New Community Center Offers Free Services to Low-Income Neighborhood

October 28, 2008

By Mimi Ko Cruz

Named a Hispanic-Serving Institution in 2004 by the U.S. Department of Education, Cal State Fullerton is charged with providing services to help retain and graduate underrepresented students.

Because of its designation, the university was awarded a five-year $2.3 million Title V grant in 2005. The funds have helped create about a dozen programs that have “significantly impacted the way we provide retention services,” said Silas H. Abrego, associate vice president for student affairs.

Those programs include parent orientation sessions offered in Spanish and student leadership and tutoring programs.

Though the funds are earmarked for enhancing programs for Latinos, who make up 28 percent of the student population, all CSUF students benefit regardless of their ethnicity, Abrego said.

A related project established by the late Donald Castro, special assistant to President Milton A. Gordon, involves the Fullerton Collaborative, a coalition of partners — Cal State Fullerton, Fullerton College, the city of Fullerton, Fullerton School District, St. Jude Medical Center and Valencia Task Force. The project, funded through a $599,525 U.S. Department of Housing and Urban Development grant, includes the expansion of the Valencia Community Center and the creation of free services such as civics classes, English lessons and medical care in a low-income area of central Fullerton.

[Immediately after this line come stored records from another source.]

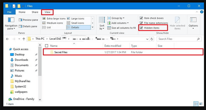
Task: Click in the Search Files box
Action: 178,39
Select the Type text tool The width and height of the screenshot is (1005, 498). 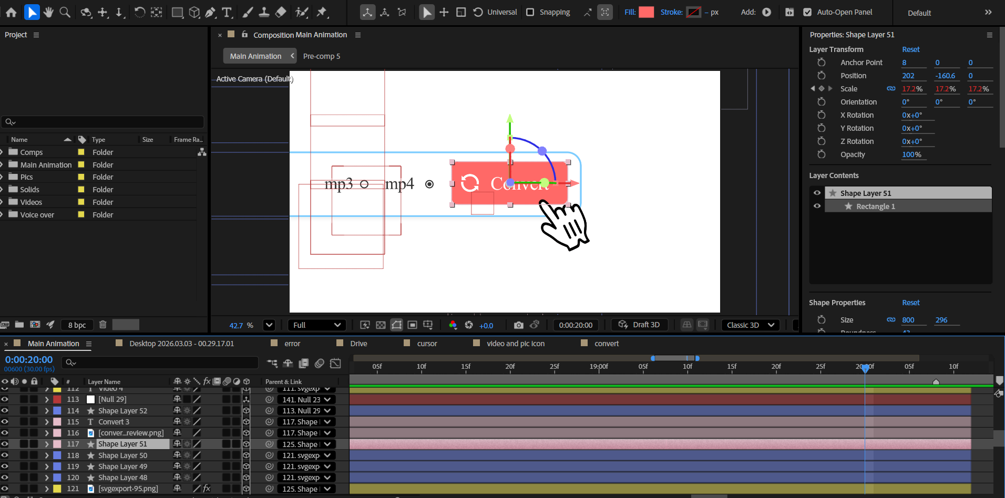pos(227,12)
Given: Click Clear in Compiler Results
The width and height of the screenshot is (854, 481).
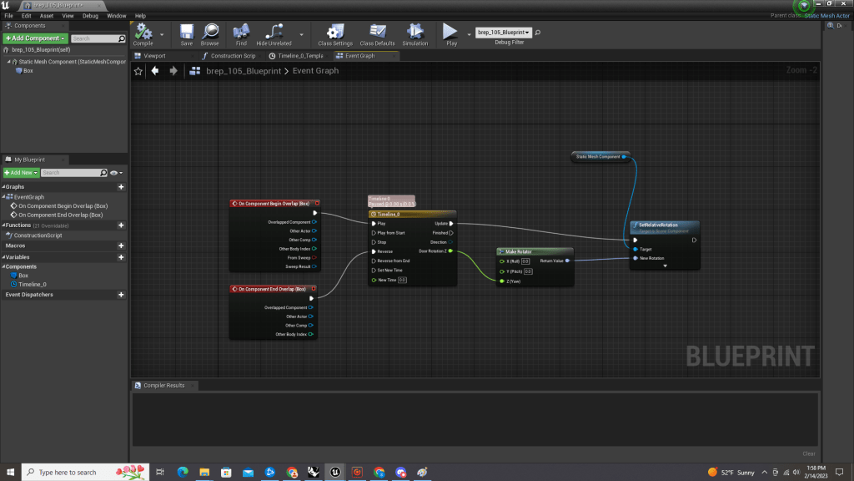Looking at the screenshot, I should [808, 453].
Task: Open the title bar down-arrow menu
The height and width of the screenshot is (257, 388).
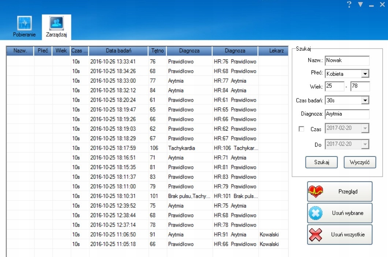Action: point(361,4)
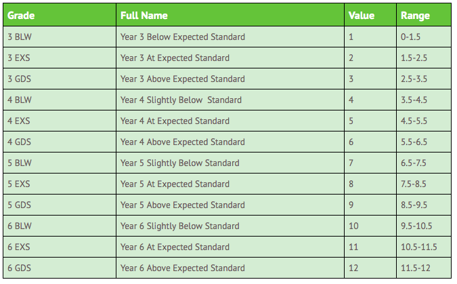This screenshot has width=457, height=284.
Task: Select the 4.5-5.5 range cell
Action: pos(414,121)
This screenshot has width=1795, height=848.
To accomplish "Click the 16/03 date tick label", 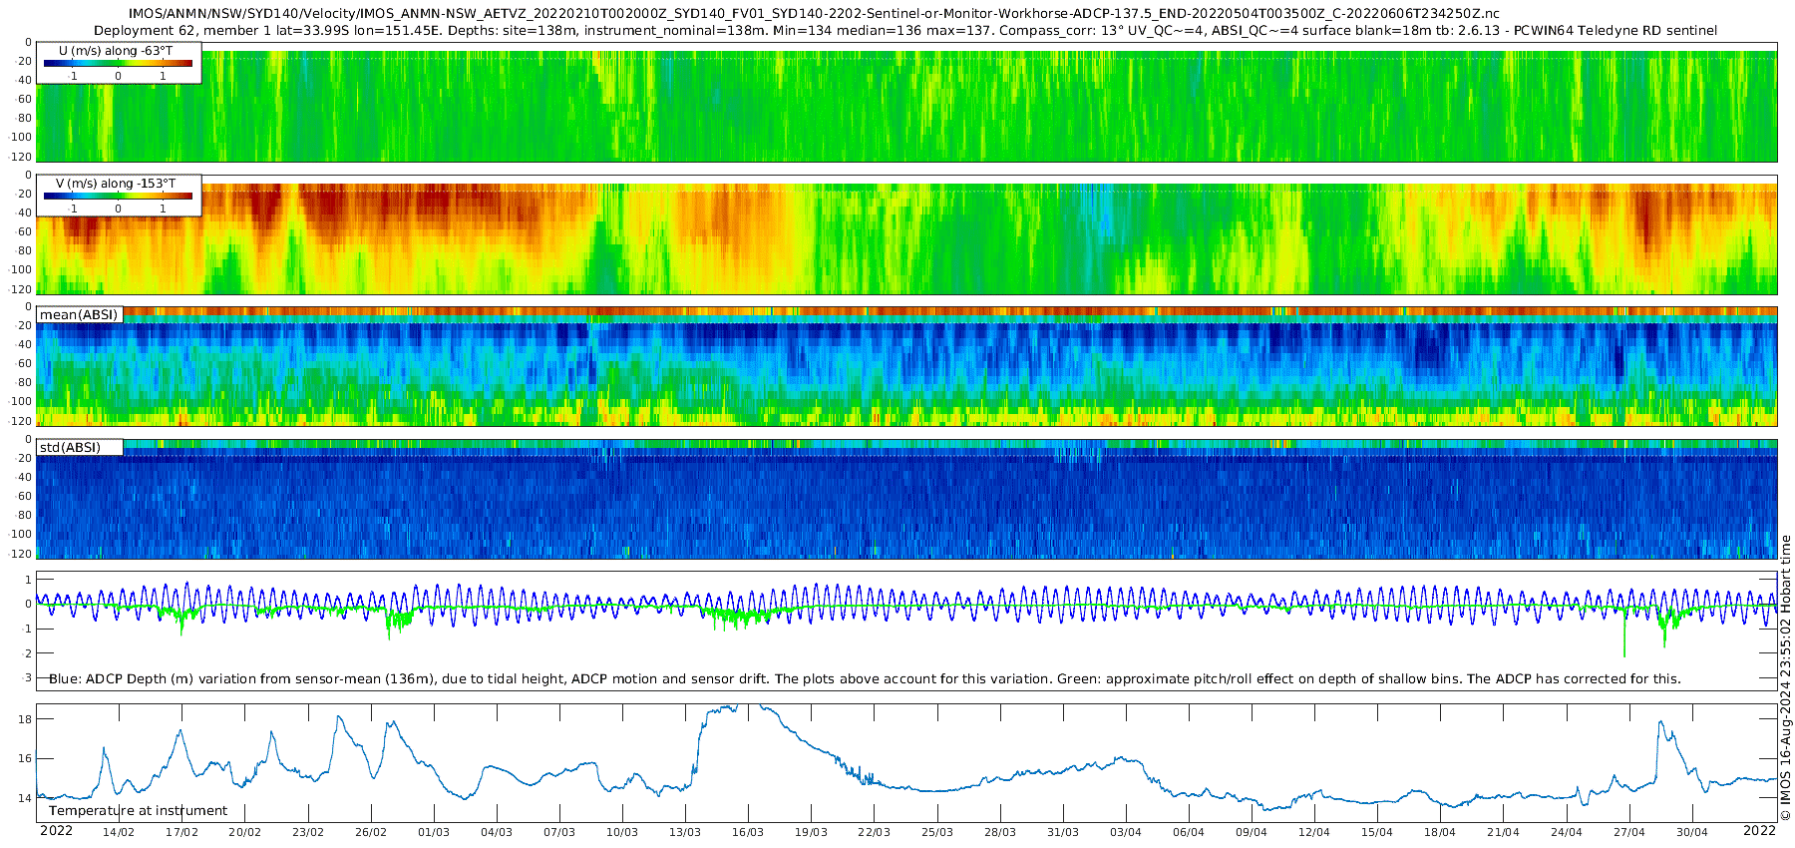I will [748, 832].
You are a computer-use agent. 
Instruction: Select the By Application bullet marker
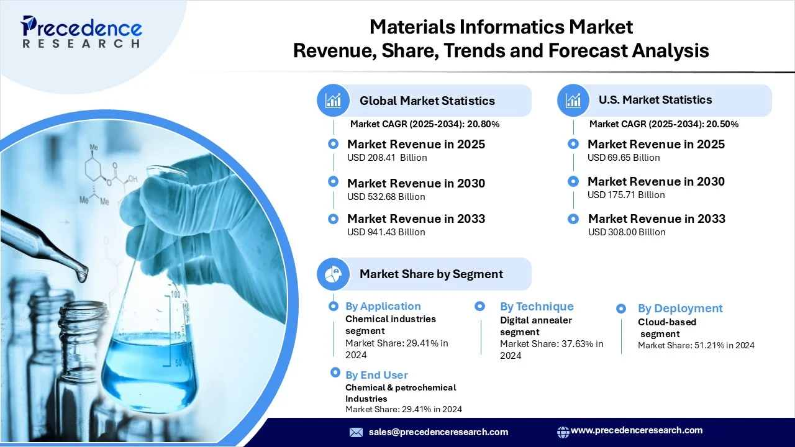pos(334,305)
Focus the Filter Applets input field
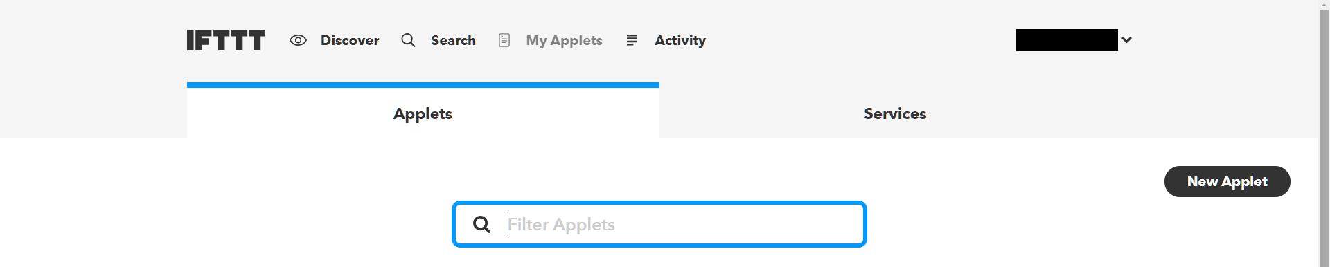 click(659, 224)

The Valencia Community Center at Richman Park, adjacent to Richman Elementary School, 711 S. Highland Ave., is set to open with a Nov. 4 reception. The public is welcome to attend the 4-6 p.m. event, at which Gordon, Abrego and Fullerton Mayor Sharon Quirk will speak.

Castro was the project’s director until his death in June 2007. He garnered the grant and had said that it was helping provide services for families of the Richman Park neighborhood, an area bordered by Harbor Boulevard, the 91 Freeway and Commonwealth and Woods avenues.

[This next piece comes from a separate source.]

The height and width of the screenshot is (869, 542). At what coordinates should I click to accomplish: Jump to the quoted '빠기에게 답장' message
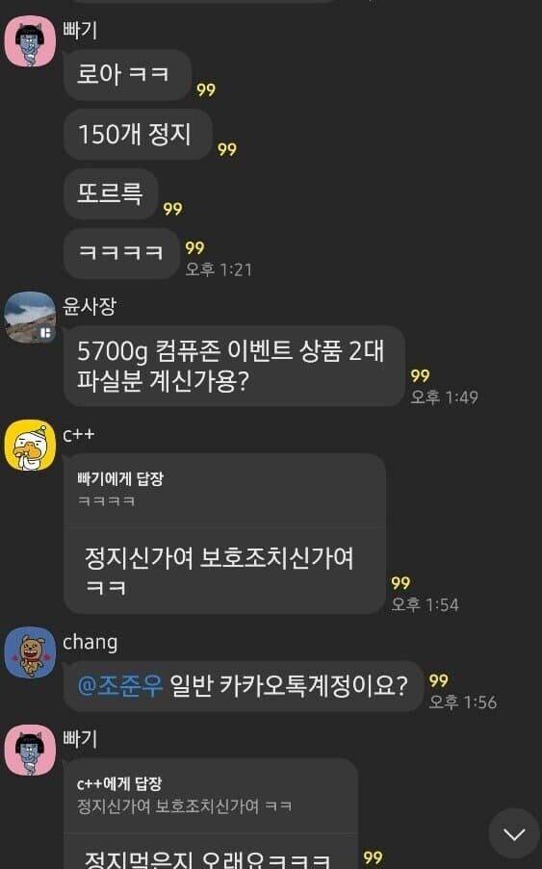pos(224,490)
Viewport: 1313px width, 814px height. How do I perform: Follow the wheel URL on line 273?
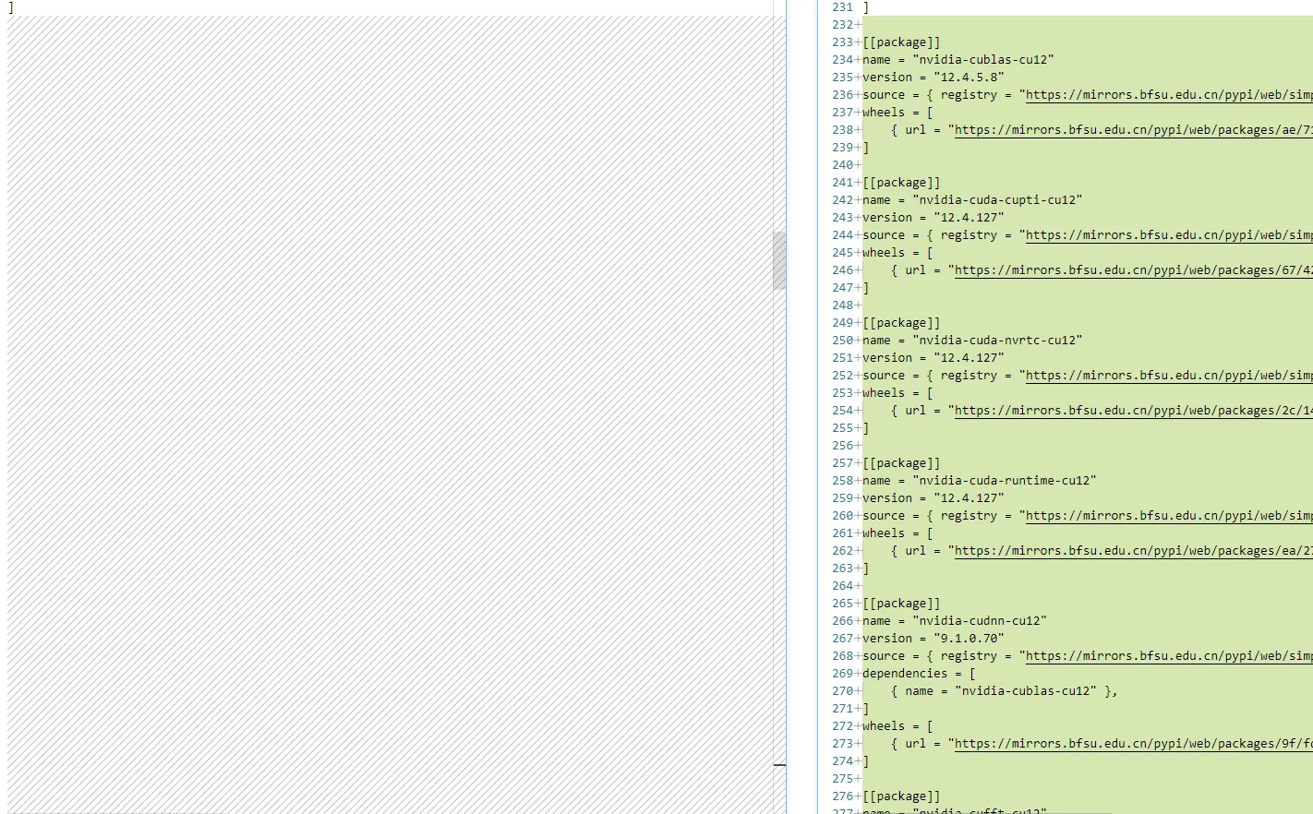[1133, 744]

The center expansion will provide dedicated rooms for computer instruction, teenage use, storage space for toys and other materials used for preschool and after-school programs, tutoring services, parenting and health classes, money management and career training workshops, and civics education classes.

“We’re really excited about the community center expansion and seeing Don Castro’s vision come to fruition,” Abrego said. “We expect the community will benefit greatly and we’re very grateful for Don’s vision and ability to secure the funding that made this possible.”